UK ban on overseas care workers bringing family comes in force this week

The changes come into force as the government prepares to lay the new rules before Parliament on Thursday

Overseas care workers, including Indians, will be restricted from bringing dependant family members with them to the UK under new visa rules that come into force from this week.
The UK Home Office had announced the plans earlier and on Monday said the new rules follow a “disproportionate” 120,000 dependants accompanying 100,000 workers on the care visa route last year. It is claimed the move will radically cut net migration to the UK and tackle visa abuse to bring down unsustainable levels of legal migration.

Care workers make an incredible contribution to our society, taking care of our loved ones in times of need. But we cannot justify inaction in the face of clear abuse, manipulation of our immigration system and unsustainable migration numbers, said UK Home Secretary James Cleverly.

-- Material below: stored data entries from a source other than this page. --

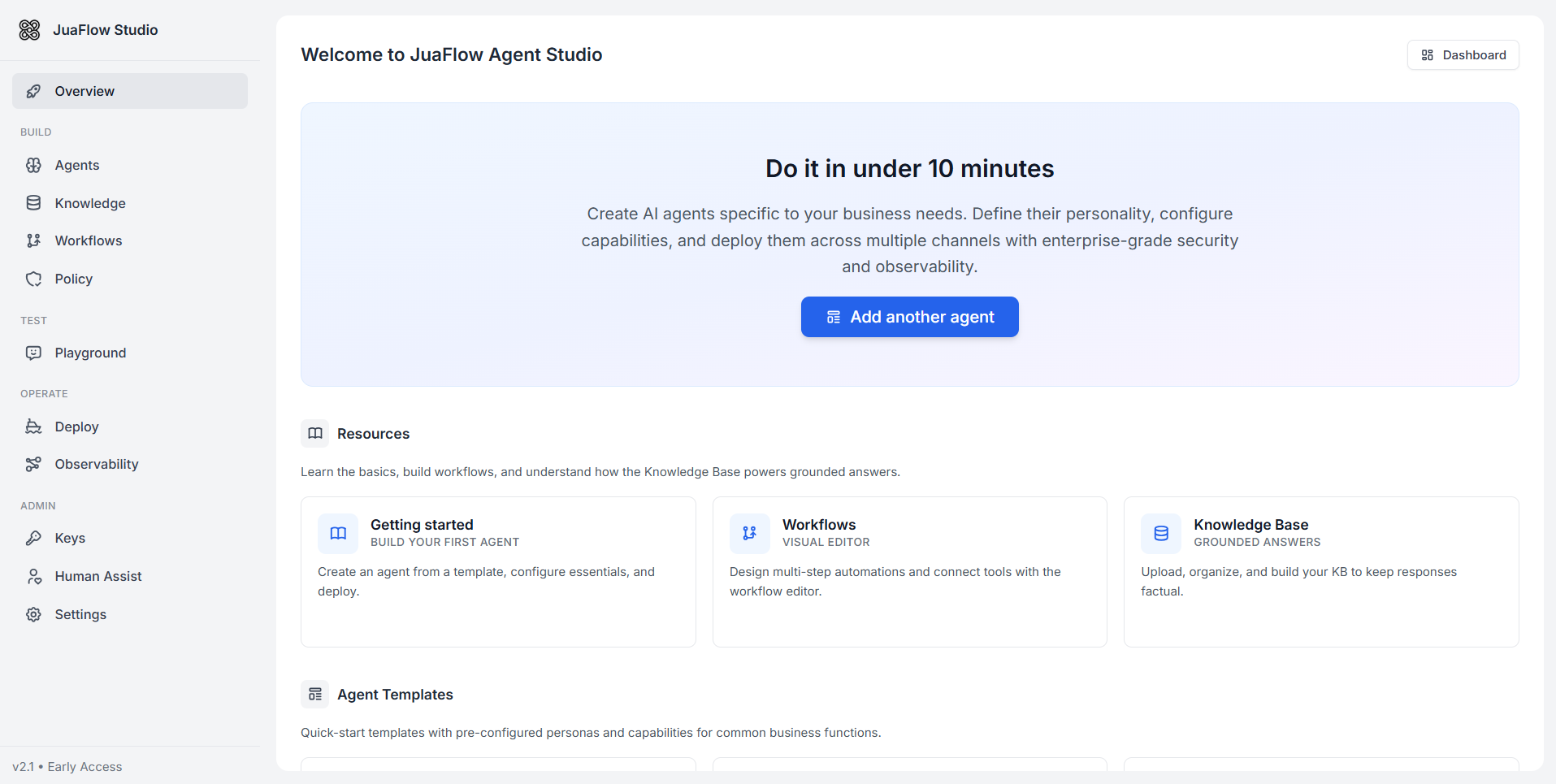The width and height of the screenshot is (1556, 784).
Task: Open the Getting started resource card
Action: (498, 571)
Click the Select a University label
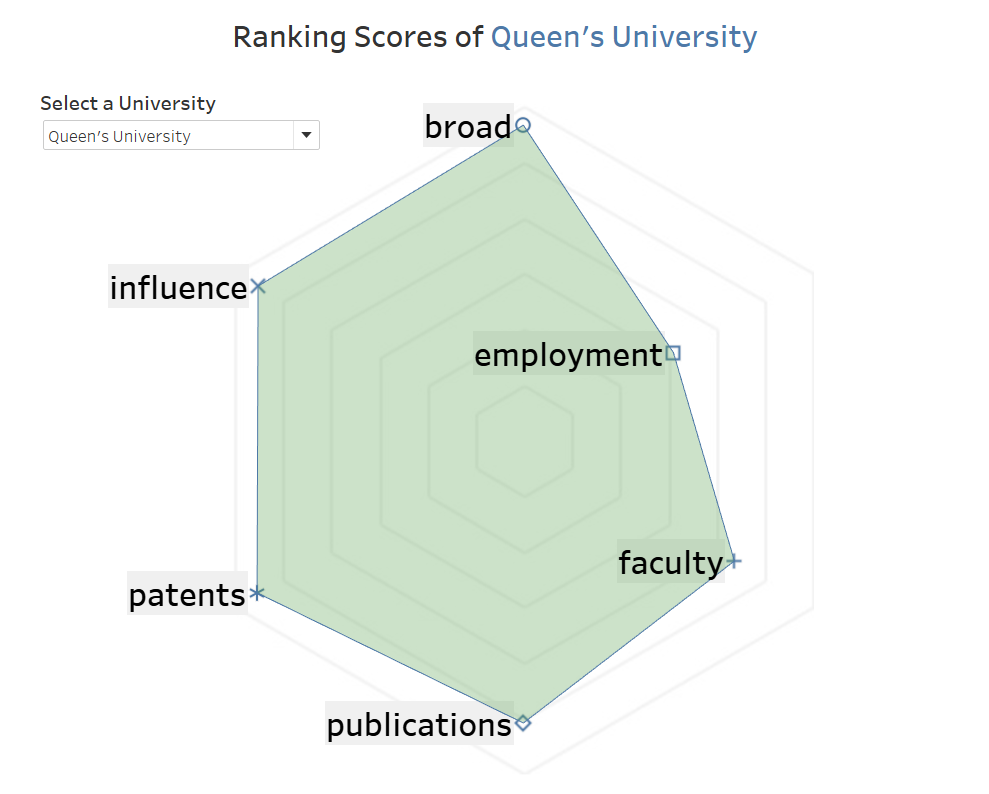Image resolution: width=989 pixels, height=794 pixels. (128, 103)
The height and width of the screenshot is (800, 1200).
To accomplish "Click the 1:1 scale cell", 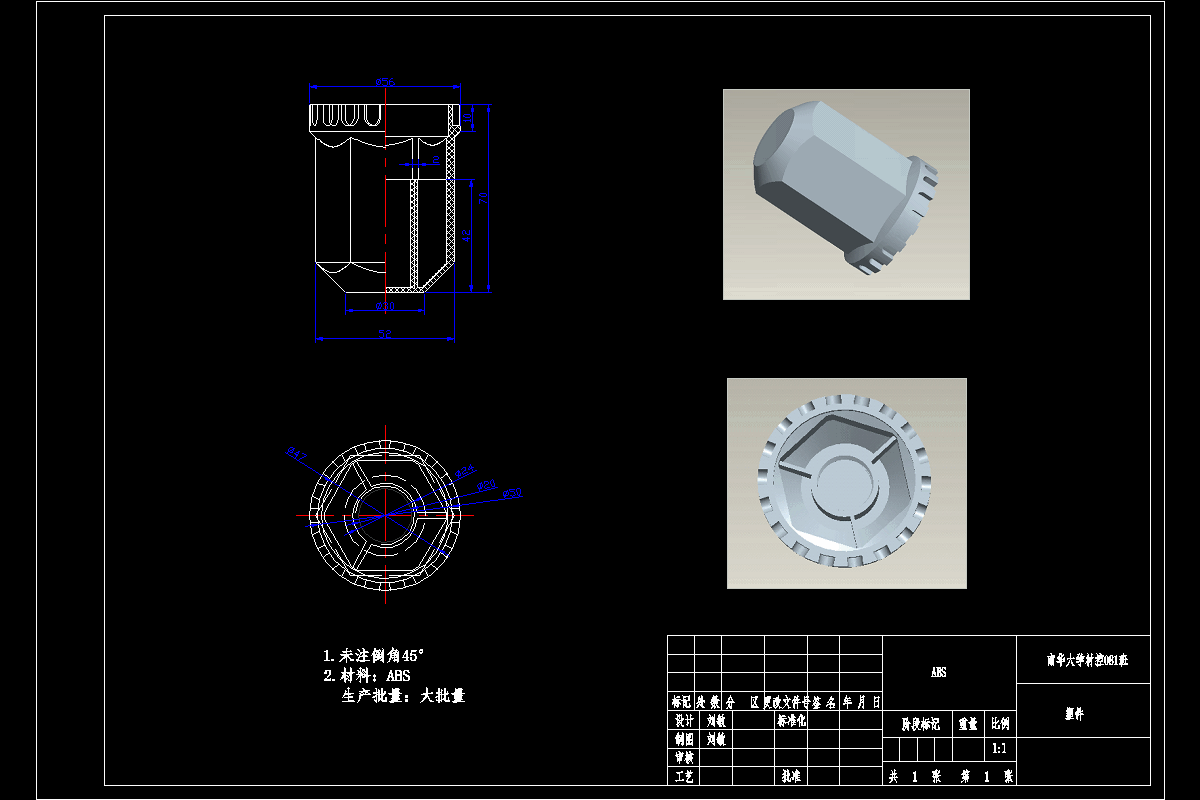I will point(997,746).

It is neither right nor fair to allow this unacceptable situation to continue. We promised the British people action, and we will not rest until we have delivered on our commitment to bring numbers down substantially. Our plan is robust but fair protecting British workers while ensuring the very best international talent can work and study here, to add value to our society and grow the economy, he said.

The changes come into force as the government prepares to lay the new rules before Parliament on Thursday. Care providers in England acting as sponsors for migrants will also be required to register with the Care Quality Commission (CQC) the industry regulator for Health and Social Care, a move the government says will crack down on worker exploitation and abuse within the sector.

International care workers make an invaluable contribution caring for our loved ones, but international recruitment and more immigration are not long-term solutions to our social care needs. These rules provide a more ethical and sustainable approach, said Minister for Social Care Helen Whately.

We are boosting our homegrown workforce by reforming social care careers. These include the first ever national career path for care workers and a new care qualification. Our reforms will grow the domestic workforce and build on our success over the last year that saw more people working in social care, fewer vacancies and lower staff turnover, she said.